Torture and ill-treatment of prisoners, poor living conditions for refugees, and insufficient rights for migrant workers and women were among the issues highlighted Thursday in the Lebanon chapter of Human Rights Watch’s annual report.
The 2013 report discusses the stagnation of several draft laws in Parliament last year, in particular bills designed to protect women from domestic violence, end torture and improve the treatment of migrant domestic workers.
“Despite repeated pledges by the Lebanese government to prevent torture and ill-treatment, accountability remains elusive,” the report says. The human rights body said it had heard accounts from a “number of former detainees, including refugees, migrants, drug users, lesbian, gay, bisexual, and transgender (LGBT) persons, and sex workers,” that they were mistreated while under arrest or in detention.
In July, the Internal Security Forces raided a cinema suspected of screening gay and pornographic films and arrested 36 men, some of whom were subjected to anal examinations while in custody.
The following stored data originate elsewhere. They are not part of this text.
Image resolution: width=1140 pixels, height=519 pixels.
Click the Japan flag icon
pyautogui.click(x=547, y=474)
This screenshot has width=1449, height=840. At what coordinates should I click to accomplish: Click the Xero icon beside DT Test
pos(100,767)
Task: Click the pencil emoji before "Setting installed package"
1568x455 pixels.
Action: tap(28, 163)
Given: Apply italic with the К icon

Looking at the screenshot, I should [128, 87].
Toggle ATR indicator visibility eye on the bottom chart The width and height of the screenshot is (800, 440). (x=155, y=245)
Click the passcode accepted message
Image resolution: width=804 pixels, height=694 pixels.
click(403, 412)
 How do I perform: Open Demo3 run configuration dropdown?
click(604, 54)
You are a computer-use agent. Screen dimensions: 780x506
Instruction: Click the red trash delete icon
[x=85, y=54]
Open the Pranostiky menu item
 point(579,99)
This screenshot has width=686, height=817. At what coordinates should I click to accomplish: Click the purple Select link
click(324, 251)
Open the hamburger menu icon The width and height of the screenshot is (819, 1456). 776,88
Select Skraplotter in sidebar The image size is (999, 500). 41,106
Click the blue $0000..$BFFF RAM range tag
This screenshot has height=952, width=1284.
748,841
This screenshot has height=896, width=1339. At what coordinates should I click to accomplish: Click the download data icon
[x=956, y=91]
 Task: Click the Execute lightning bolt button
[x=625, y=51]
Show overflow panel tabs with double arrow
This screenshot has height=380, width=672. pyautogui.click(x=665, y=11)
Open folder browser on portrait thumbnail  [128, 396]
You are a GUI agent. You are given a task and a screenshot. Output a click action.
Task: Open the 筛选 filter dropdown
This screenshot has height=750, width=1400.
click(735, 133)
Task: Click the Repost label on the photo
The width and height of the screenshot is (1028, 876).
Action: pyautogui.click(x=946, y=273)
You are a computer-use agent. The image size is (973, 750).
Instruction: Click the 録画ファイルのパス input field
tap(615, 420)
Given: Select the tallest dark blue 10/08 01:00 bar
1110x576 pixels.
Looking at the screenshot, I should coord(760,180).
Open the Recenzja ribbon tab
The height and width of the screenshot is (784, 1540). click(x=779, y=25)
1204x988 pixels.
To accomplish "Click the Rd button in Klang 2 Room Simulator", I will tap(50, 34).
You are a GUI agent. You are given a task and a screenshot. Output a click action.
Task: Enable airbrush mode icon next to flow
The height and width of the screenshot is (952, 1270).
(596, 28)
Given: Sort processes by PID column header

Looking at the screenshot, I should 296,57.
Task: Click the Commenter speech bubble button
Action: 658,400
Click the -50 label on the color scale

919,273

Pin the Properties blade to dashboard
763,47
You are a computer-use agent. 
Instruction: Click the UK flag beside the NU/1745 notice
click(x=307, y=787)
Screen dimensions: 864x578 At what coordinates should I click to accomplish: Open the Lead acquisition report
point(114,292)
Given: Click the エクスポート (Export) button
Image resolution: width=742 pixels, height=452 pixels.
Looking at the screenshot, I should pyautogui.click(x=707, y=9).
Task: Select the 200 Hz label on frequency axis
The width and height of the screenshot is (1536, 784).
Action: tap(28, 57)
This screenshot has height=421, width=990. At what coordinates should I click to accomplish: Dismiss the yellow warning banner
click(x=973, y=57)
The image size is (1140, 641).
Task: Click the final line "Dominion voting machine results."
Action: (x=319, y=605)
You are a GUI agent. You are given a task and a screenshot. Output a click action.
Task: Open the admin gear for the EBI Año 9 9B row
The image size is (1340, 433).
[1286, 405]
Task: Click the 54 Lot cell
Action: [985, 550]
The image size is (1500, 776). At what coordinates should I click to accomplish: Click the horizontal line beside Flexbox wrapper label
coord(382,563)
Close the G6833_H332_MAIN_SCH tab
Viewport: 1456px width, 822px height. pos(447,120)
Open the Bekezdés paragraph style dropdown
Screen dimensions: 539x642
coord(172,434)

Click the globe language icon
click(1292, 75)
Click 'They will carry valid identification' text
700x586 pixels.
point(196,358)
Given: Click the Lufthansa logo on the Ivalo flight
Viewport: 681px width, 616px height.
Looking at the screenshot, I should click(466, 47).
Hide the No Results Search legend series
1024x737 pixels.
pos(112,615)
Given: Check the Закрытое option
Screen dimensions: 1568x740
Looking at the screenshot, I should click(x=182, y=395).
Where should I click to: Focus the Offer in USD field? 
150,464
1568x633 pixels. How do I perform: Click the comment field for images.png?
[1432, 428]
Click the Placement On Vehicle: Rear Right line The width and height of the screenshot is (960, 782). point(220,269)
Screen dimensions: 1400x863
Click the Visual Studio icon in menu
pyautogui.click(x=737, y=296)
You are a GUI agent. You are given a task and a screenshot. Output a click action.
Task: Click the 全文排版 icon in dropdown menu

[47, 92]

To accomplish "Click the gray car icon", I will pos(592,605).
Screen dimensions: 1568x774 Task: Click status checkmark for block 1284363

This, HRW says, is in violation of the Convention Against Torture and the International Covenant on Civil and Political Rights, both of which Lebanon has ratified.
This led Justice Minister Shakib Qortbawi and the Syndicate of Doctors to call for an end to the procedure.
Sudanese refugees and asylum seekers protesting outside the UNHCR in August said they were kicked, insulted and threatened by ISF members, the document says, while Lebanese activists at two separate protests – one for electoral reform and one for civil marriage – were attacked by security forces in September outside Parliament.
In October, 72 male migrant workers were beaten by security forces in Geitawi, and 11 were detained without specific charges, the report says.
The report singles out Lebanon’s prisons, which are notoriously overcrowded. It points out that although Lebanon ratified the Optional Protocol to the Convention against Torture in 2008, which calls for the creation of a “national preventive mechanism to visit and monitor places of detention,” nothing has changed.
The biggest prison, Roumieh, is already at double capacity, with some 3,000 inmates in a space originally designed for 1,500. This has led to numerous, often deadly, riots over the last few years.
On Palestinian refugees, HRW underlines that despite a labor law amendment that was meant to open up employment opportunities, 2012 saw “no improvement in their access to the official labor market” where they are barred from entering 25 professions which require syndicate membership. Overall, the 300,000 Palestinian refugees in the country live “in appalling social and economic conditions,” the report adds.
For their Syrian counterparts, who officially number around 200,000, HRW says that the lack of official refugee status contributes to a sense of “feeling insecure, particularly following the kidnappings of Syrians and other retaliatory attacks in August for the kidnapping of Lebanese by armed opposition groups in Syria.”
Similarly excluded from labor legislation, the estimated 200,000 migrant domestic workers in the country are at risk of exploitation and abuse, according to the rights body, and “face legal obstacles, and risk imprisonment and deportation due to the restrictive visa system” if they sue their employers.
The report also highlights the gap in women’s rights. “Discriminatory provisions that significantly harm and disadvantage women continue to exist in personal status laws, determined by an individual’s religious affiliation,” which can render access to divorce and child custody easier for men.
HRW also cited a lack of nationality rights for women, which prevents them from passing their citizenship on to their children, and the stalling in Parliament, since 2010, of a draft law on domestic violence and the omission of a clause relating to marital rape.
In terms of regional pressure on Lebanon, “Syria, Iran and Saudi Arabia maintain a strong influence on Lebanese politics through their local allies,” the report says.
While the U.S. and the EU provide assistance, from military training to civil society, “these countries have not fully used their leverage to push Lebanon to adopt concrete measures to improve its human rights record, such as investigating specific allegations of torture or adopting laws that respect the rights of refugees or migrant workers.”